# A heap of wheat is in the form of a cone whose diameter is 10.5 m and height is 3 m. Find its volume. The heap is to be covered by canvas to protect it from rain. Find the area of the canvas required.

**Solution:**

Since the heap of wheat is in the form of a cone and the canvas required to cover the heap will be equal to the curved surface area of the cone.

Volume of a cone of base radius, 'r' and height, 'h' = 1/3πr²h

Curved surface area of the cone having a base radius, 'r' and slant height, 'l' = πrl

Slant height of the cone, l = √r² + h²

Diameter of the conical heap, d = 10.5 m

Radius of the conical heap, r = 10.5/2 m = 5.25 m

Height of the conical heap, h = 3 m

Volume of the conical heap = 1/3πr²h

= 1/3 × 22/7 × 5.25 m × 5.25 m × 3 m

= 86.625 m³

Slant height, l = √r² + h²

= √(5.25)² + (3)²

= √27.5625 + 9

= √36.5625

= 6.046 m (approx.)

The area of the canvas required to cover the heap of wheat = πrl

= 22/7 × 5.25 m × 6.046 m

= 99.759 m²

The volume of the conical heap is 86.625 m³ and the area of the canvas required is 99.759 m².

**Video Solution:**

## A heap of wheat is in the form of a cone whose diameter is 10.5 m and height is 3 m.
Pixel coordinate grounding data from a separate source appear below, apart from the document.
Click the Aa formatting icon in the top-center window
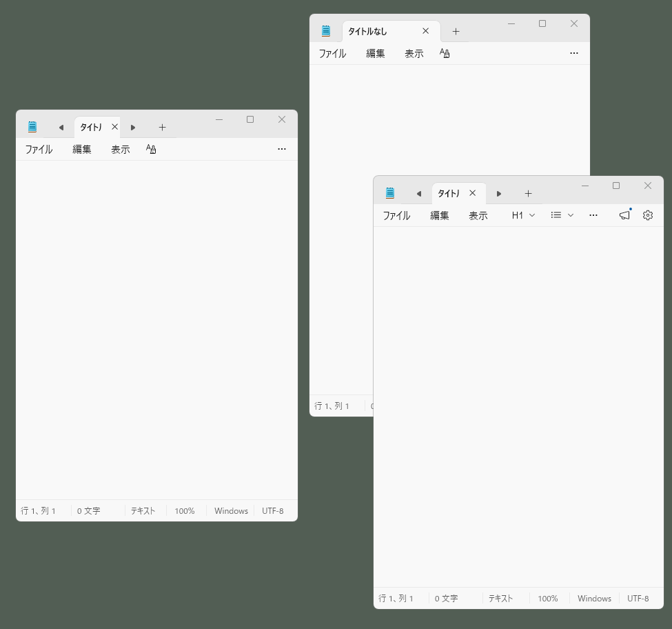 445,53
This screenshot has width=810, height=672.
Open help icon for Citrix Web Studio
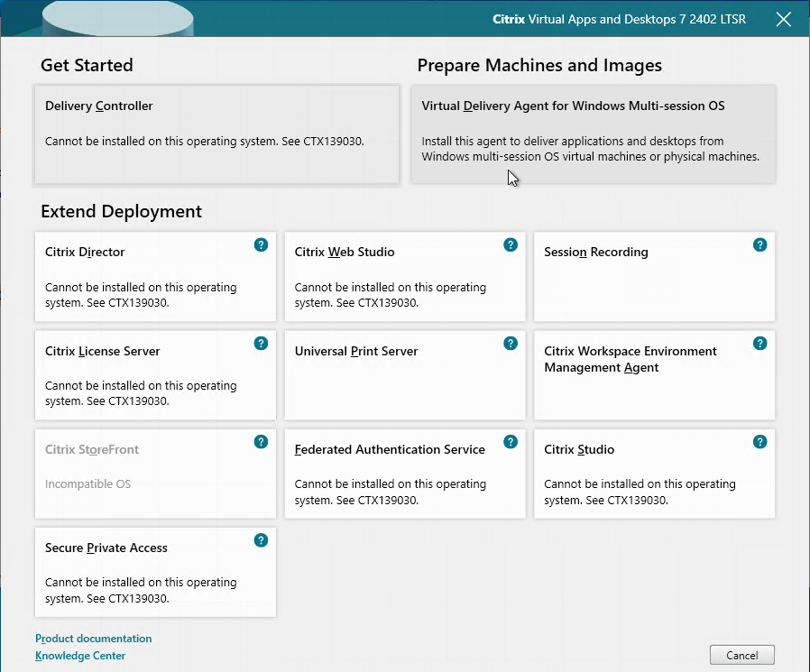click(x=511, y=244)
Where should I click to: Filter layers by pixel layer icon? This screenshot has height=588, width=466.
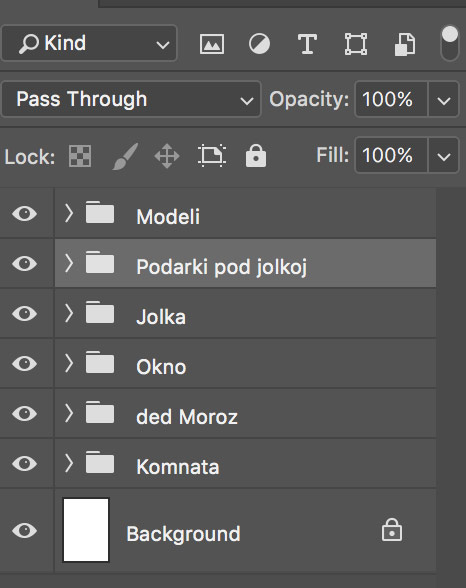pyautogui.click(x=212, y=44)
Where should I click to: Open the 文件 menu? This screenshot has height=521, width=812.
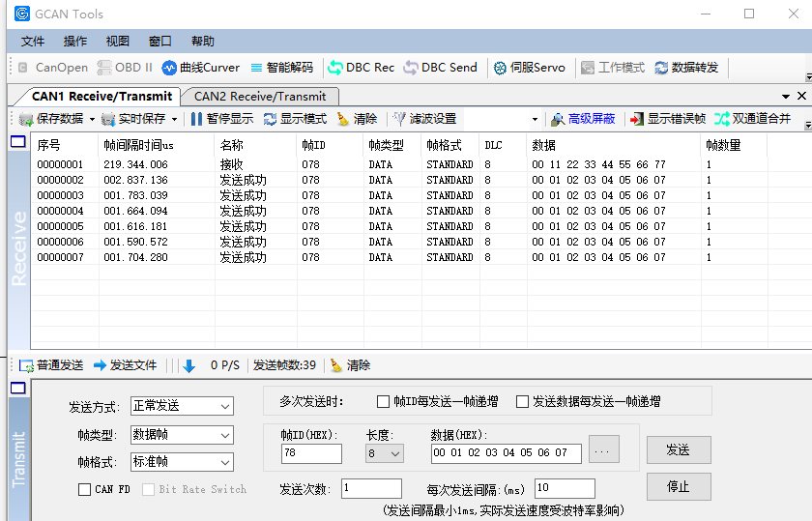click(33, 41)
Find its volume. The heap is to be covered by canvas to protect it from rain. Find the area of the canvas required.

### NCERT Solutions for Class 9 Maths - Chapter 13 Exercise 13.7 Question 9:

**Summary:**

It is given that the heap of wheat is in the form of a cone whose diameter is 10.5 m and height is 3 m. We have found that the volume of the conical heap is 86.625 m³ and the area of the canvas required is 99.759 m².